[Start of section]

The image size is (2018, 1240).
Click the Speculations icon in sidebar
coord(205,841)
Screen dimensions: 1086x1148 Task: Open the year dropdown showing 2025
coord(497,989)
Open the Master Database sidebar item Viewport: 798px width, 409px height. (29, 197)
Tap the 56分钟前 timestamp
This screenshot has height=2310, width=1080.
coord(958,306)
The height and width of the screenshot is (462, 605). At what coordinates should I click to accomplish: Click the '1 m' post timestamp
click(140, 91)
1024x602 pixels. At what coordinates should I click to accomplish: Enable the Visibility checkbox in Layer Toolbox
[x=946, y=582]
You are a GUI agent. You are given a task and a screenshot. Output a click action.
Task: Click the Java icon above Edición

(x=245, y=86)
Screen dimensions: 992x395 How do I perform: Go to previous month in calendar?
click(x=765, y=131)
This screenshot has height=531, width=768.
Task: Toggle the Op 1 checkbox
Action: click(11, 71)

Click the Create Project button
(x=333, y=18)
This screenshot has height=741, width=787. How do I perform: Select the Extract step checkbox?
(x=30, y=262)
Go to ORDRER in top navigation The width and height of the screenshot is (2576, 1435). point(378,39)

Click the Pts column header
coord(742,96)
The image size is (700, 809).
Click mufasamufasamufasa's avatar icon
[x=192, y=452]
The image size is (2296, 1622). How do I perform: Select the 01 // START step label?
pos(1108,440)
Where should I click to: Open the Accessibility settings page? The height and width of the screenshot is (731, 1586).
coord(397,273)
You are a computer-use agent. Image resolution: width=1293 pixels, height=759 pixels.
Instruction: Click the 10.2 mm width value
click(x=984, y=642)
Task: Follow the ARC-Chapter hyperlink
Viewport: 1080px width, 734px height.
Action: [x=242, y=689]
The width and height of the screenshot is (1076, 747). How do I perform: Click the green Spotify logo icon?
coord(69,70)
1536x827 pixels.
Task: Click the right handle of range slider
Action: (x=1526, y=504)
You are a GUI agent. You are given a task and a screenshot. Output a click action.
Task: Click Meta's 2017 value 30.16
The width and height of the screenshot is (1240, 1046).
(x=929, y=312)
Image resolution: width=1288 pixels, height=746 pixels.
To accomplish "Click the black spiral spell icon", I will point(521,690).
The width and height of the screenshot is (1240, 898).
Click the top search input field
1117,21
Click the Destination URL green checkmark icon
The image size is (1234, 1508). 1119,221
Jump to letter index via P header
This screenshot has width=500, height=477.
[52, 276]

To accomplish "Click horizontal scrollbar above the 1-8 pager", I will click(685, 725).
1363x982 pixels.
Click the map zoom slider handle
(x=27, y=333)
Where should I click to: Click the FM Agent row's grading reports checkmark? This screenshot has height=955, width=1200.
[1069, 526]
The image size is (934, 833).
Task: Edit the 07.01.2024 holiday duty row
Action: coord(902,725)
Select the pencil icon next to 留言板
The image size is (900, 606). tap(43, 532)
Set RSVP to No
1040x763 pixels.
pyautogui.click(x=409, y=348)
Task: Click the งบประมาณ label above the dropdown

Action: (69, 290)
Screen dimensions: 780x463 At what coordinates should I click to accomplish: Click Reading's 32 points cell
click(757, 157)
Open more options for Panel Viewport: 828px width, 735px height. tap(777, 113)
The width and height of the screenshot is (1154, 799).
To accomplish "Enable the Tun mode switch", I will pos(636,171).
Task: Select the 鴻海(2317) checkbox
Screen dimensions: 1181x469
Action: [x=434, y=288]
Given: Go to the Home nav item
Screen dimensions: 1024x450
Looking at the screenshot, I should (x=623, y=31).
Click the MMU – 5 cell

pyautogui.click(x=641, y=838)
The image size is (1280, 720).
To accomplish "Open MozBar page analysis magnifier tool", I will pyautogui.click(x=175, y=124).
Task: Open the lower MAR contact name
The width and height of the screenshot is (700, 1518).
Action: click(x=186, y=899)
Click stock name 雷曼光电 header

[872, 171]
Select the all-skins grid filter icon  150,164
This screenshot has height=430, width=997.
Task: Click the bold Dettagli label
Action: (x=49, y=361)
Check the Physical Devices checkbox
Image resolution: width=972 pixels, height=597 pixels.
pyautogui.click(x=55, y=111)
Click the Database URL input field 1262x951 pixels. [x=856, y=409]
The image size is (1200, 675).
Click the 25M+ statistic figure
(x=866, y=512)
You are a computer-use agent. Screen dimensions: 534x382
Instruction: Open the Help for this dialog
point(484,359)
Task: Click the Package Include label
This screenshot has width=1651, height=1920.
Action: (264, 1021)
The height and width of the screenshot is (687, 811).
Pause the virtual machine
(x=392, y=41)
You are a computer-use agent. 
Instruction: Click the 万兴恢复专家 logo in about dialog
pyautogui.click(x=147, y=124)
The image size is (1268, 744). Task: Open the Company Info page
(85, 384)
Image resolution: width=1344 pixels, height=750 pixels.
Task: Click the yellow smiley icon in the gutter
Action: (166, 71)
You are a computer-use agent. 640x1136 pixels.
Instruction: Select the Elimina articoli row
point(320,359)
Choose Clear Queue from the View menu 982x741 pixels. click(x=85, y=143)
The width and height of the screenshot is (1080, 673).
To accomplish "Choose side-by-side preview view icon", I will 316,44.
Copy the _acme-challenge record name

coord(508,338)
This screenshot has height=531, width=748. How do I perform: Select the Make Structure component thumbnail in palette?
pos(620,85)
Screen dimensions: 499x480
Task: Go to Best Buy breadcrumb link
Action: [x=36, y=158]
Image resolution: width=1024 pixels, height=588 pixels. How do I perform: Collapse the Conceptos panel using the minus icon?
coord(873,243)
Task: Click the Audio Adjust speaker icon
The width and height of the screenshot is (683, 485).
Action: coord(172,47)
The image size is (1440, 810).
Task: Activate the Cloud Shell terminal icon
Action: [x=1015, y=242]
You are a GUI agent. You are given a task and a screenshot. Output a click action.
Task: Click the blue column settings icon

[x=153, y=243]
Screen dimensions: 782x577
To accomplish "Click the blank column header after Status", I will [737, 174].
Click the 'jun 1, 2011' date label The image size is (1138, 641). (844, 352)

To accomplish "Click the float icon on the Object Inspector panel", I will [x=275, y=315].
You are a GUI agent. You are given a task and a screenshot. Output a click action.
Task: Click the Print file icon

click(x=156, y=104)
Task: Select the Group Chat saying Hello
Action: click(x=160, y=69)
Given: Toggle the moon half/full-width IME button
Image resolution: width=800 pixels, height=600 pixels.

[End of section]

■ WHAT THE EXERCISE ASKS ■
In the material above, transcribe exactly the lines beginning at the one with "1363x982 pixels." and ending at the one with "Open more options", both included.

■ YOUR RESPONSE ■
1363x982 pixels.
Click the map zoom slider handle
(x=27, y=333)
Where should I click to: Click the FM Agent row's grading reports checkmark? This screenshot has height=955, width=1200.
[1069, 526]
The image size is (934, 833).
Task: Edit the 07.01.2024 holiday duty row
Action: coord(902,725)
Select the pencil icon next to 留言板
The image size is (900, 606). tap(43, 532)
Set RSVP to No
1040x763 pixels.
pyautogui.click(x=409, y=348)
Task: Click the งบประมาณ label above the dropdown

Action: (69, 290)
Screen dimensions: 780x463 At what coordinates should I click to accomplish: Click Reading's 32 points cell
click(757, 157)
Open more options for Panel Viewport: 828px width, 735px height. tap(777, 113)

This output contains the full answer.